Nuevamente los remolcadores, esos barquitos moviendo
la mole. La espuma del agua batida; consumando el hecho en cámara lenta. No es
el despegue de un avión que apenas nos separa de la tierra hace casi inevitable
la llegada o la muerte. Cuando zarpa un barco es partir en lento proceso por un
rango extendido de tiempo. Un proceso de viaje. Con el barco se penetra el
mundo mágico que Saint Exupery sobrevoló; volando su cabeza sin jamás
aterrizar. En los primeros minutos uno está a tiempo de arrepentirse y tirarse
al agua por la borda. Hasta de tomar un salvavidas antes de arrojarse. Nadie
hizo eso cuando zarpamos rumbo a Brasil y todos contemplamos la silueta de la
gran ciudad tomar perspectiva y agrandarse para luego decrecer paulatinamente.

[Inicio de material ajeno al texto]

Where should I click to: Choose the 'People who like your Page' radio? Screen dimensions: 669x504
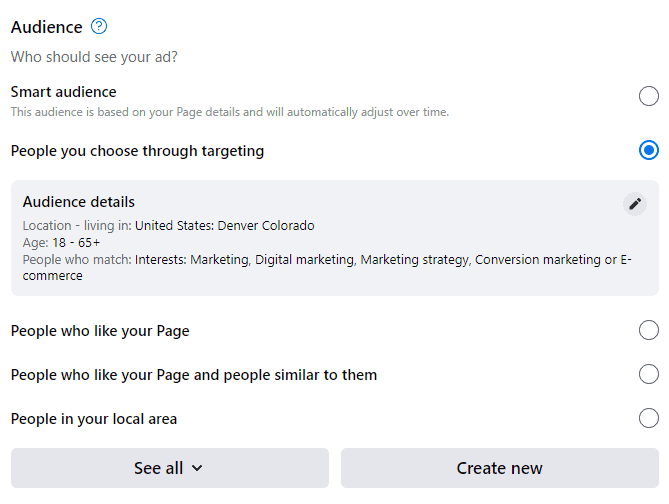[x=649, y=330]

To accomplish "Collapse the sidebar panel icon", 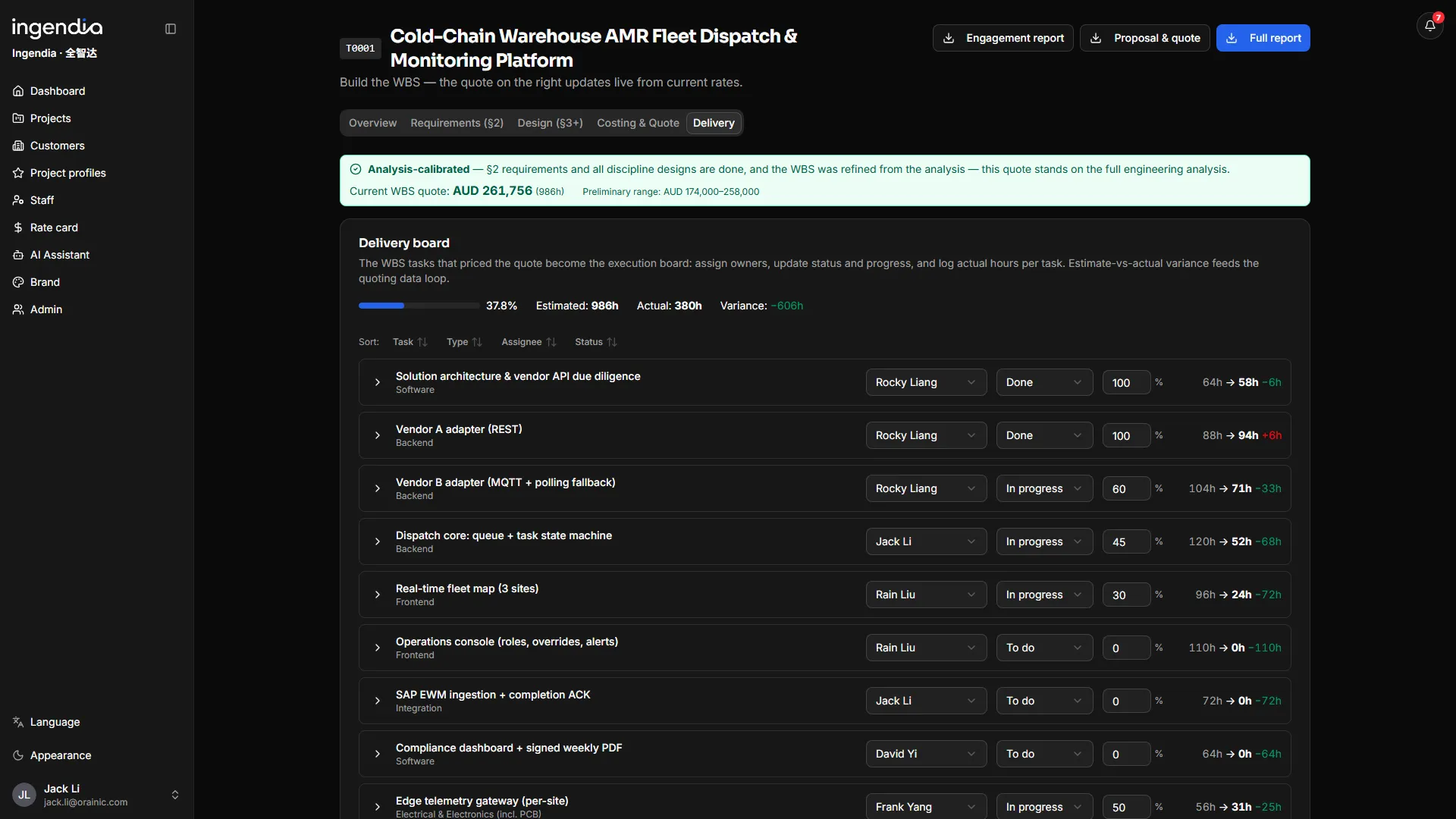I will (x=171, y=29).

Hoy me pregunto qué cosa habrán sentido los cientos de miles de inmigrantes al
dejar un continente y acercarse a otro con esa lentitud. Creo que nunca habrán
olvidado la imagen de ambas tierras, una alejarse, confundirse con el mar y la
bruma, un horizonte eventual, otra nueva, aparecer y acercarse hasta
convertirse en su casa. Estoy seguro guardaron esas imágenes hasta el
último día de sus vidas. Porque a mí me quedaron grabadas; y fui sólo de
paseo ida y vuelta hasta Brasil.
De Viaje, Continuacion ( Fragmento) ' Historias Verdaderas y Otros Cuentos'
¡Gracias Miss Musa por tu colaboración ! ¡Cuantos recuerdos se me vienen a la mente referidos a ese viaje! Tan vívidos todos. Los diferentes colores del mar y sus olores. La pileta, las cubiertas, los intrincados laberintos interiores del barco, su cine, capilla, restaurante. El bingo o "la boite" por las noches! Son la clase de cosas que uno nunca olvida cuando todo es nuevo y cuenta con dieciocho años. El misterioso juego de la danza en las playas, los altares, velas encendidas, y la macumba aquel fin de año en Copacabana. Jungla, cemento y sincretismo donde vayas !
ResponderEliminarA.Schleh
A partir de un breve y común viaje, uno de los tantos, surgen los recuerdos del autor y los míos leyendolo...No de un crucero sino de ese retrato en sepia guardado en mi mente, el de mis abuelos inmigrantes. ' Desde los Apeninos a los Andes' literalmente para construir sin pensarlo o sin darse cuenta este país que fue y probablemente vuelva a ser Grande. Muy buen relato y no solo por esto que despierta en mí y tal vez en muchos otros
ResponderEliminarGracias Miss por publicarlo. R. S.